---------- Data supplied ----------
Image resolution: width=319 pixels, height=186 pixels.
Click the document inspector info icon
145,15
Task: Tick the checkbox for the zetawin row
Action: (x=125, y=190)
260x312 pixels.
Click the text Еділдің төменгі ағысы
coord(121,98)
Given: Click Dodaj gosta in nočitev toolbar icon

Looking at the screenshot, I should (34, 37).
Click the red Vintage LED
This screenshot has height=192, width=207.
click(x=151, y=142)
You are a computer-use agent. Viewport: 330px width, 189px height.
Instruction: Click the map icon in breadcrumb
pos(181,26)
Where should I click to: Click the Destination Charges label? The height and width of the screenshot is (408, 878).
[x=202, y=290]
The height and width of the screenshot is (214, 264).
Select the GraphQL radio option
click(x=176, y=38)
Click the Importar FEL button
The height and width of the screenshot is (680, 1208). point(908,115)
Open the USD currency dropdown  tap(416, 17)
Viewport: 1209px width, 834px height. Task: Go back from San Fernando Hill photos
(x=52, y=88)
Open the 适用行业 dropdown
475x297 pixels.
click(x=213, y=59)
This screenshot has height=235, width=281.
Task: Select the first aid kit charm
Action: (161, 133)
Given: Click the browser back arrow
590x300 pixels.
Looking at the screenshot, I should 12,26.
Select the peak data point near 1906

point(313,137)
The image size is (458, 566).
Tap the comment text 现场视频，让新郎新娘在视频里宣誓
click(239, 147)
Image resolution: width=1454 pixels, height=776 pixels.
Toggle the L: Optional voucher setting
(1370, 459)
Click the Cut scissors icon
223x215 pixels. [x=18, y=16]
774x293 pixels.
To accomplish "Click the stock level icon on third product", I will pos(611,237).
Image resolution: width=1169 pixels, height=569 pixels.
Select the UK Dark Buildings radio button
----------
-- Set task --
Copy the rows word for word, from the line with "Open the USD" up to and including the line with "223x215 pixels. [x=18, y=16]".

-- Task solution --
Open the USD currency dropdown  tap(416, 17)
Viewport: 1209px width, 834px height. Task: Go back from San Fernando Hill photos
(x=52, y=88)
Open the 适用行业 dropdown
475x297 pixels.
click(x=213, y=59)
This screenshot has height=235, width=281.
Task: Select the first aid kit charm
Action: (161, 133)
Given: Click the browser back arrow
590x300 pixels.
Looking at the screenshot, I should 12,26.
Select the peak data point near 1906

point(313,137)
The image size is (458, 566).
Tap the comment text 现场视频，让新郎新娘在视频里宣誓
click(239, 147)
Image resolution: width=1454 pixels, height=776 pixels.
Toggle the L: Optional voucher setting
(1370, 459)
Click the Cut scissors icon
223x215 pixels. [x=18, y=16]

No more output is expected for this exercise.